Source document:
□ □ □ □

Skip to main content

BoolTest: Polynomial randomness tester

Project description

BoolTest

Build Status

Boolean PRNG tester - analysing statistical properties of PRNGs.

Randomness tester based on our paper published at Secrypt 2017

How does it work?

BoolTest generates a set of boolean functions, computes the expected result distribution when evaluated on truly random data and compares this to the evaluation on the data being tested.

Pip installation

BoolTest is available via pip:

pip3 install booltest

Local installation

From the local dir:

pip3 install --upgrade --find-links=. .

The engine

BoolTest does the heavy lifting with the native python extension bitarray_ph4

Bitarray operations are performed effectively using fast operations implemented in C.

Experiments

First launch

The following commands generate two different files, random and zero-filled. Both are tested, the difference between files should be evident.

dd if=/dev/urandom of=random-file.bin bs=1024 count=$((1024*10))
dd if=/dev/zero of=zero-file.bin bs=1024 count=$((1024*10))

□ □ □ □

Given entries:
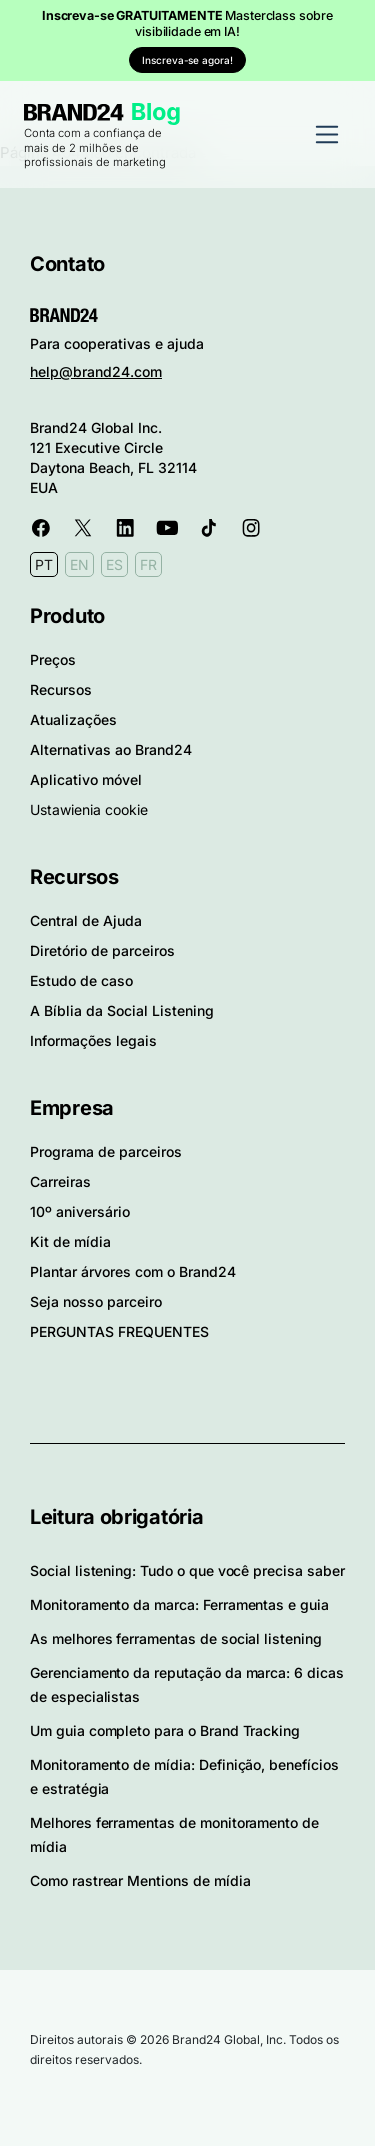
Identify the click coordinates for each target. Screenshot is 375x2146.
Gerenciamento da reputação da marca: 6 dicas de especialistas (187, 1684)
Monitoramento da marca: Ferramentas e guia (179, 1604)
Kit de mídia (70, 1241)
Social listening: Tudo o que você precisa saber (187, 1570)
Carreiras (60, 1181)
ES (114, 564)
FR (148, 564)
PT (44, 564)
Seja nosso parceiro (96, 1301)
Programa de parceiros (106, 1151)
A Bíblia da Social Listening (122, 1010)
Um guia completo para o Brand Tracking (165, 1730)
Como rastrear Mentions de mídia (140, 1880)
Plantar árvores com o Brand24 (133, 1271)
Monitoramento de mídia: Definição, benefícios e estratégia (184, 1776)
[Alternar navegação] (327, 134)
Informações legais (93, 1040)
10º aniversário (80, 1211)
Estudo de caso (81, 980)
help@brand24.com (96, 371)
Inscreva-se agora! (187, 60)
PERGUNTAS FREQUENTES (119, 1331)
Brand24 (74, 113)
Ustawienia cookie (89, 809)
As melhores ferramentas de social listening (176, 1638)
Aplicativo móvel (86, 779)
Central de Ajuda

□ □ □ □

The tasks:
(A) List every shell command that appears in the BoolTest project description.
(B) According to the BoolTest project description, which native Python extension does the heavy lifting?
(C) Carry on the BoolTest project description, picking up right after its final line.

Answers:
(A)
pip3 install booltest
pip3 install --upgrade --find-links=. .
dd if=/dev/urandom of=random-file.bin bs=1024 count=$((1024*10))
dd if=/dev/zero of=zero-file.bin bs=1024 count=$((1024*10))

(B) bitarray_ph4

(C)
booltest --degree 2 --block 256 --combine-deg 2 --top 128 --tv $((1024*1024*10)) --rounds 0 random-file.bin
booltest --degree 2 --block 256 --combine-deg 2 --top 128 --tv $((1024*1024*10)) --rounds 0 zero-file.bin
  • The BoolTest with the given parameters constructs all polynomials of degree 2 from monomials {x_0, …, x_{255}}

  • Evaluates all polynomials on the input data (windowing), computes zscore from the computed vs reference data

  • Selects 128 best polynomials (abs(zscore))

  • Phase 2: Take the best 128 polynomials and combine them by XOR to the --combine-deg number of terms.

  • The resulting polynomials are evaluated again and results printed out.

Common testing parameters

We usually use BoolTest with the following testing parameters:

--top 128 --no-comb-and --only-top-comb --only-top-deg --no-term-map --topterm-heap --topterm-heap-k 256

The same can be done with the --default-params

Output and p-values

BoolTest returns zscores of the best distinguishers.

In order to obtain a p-value from the Z-score you need to compute a reference experiments, i.e., compute N BoolTest experiments on a random data and observe the z-score distribution. Z-score is data-size invariant but it depends on the BoolTest parameters (n, deg, k).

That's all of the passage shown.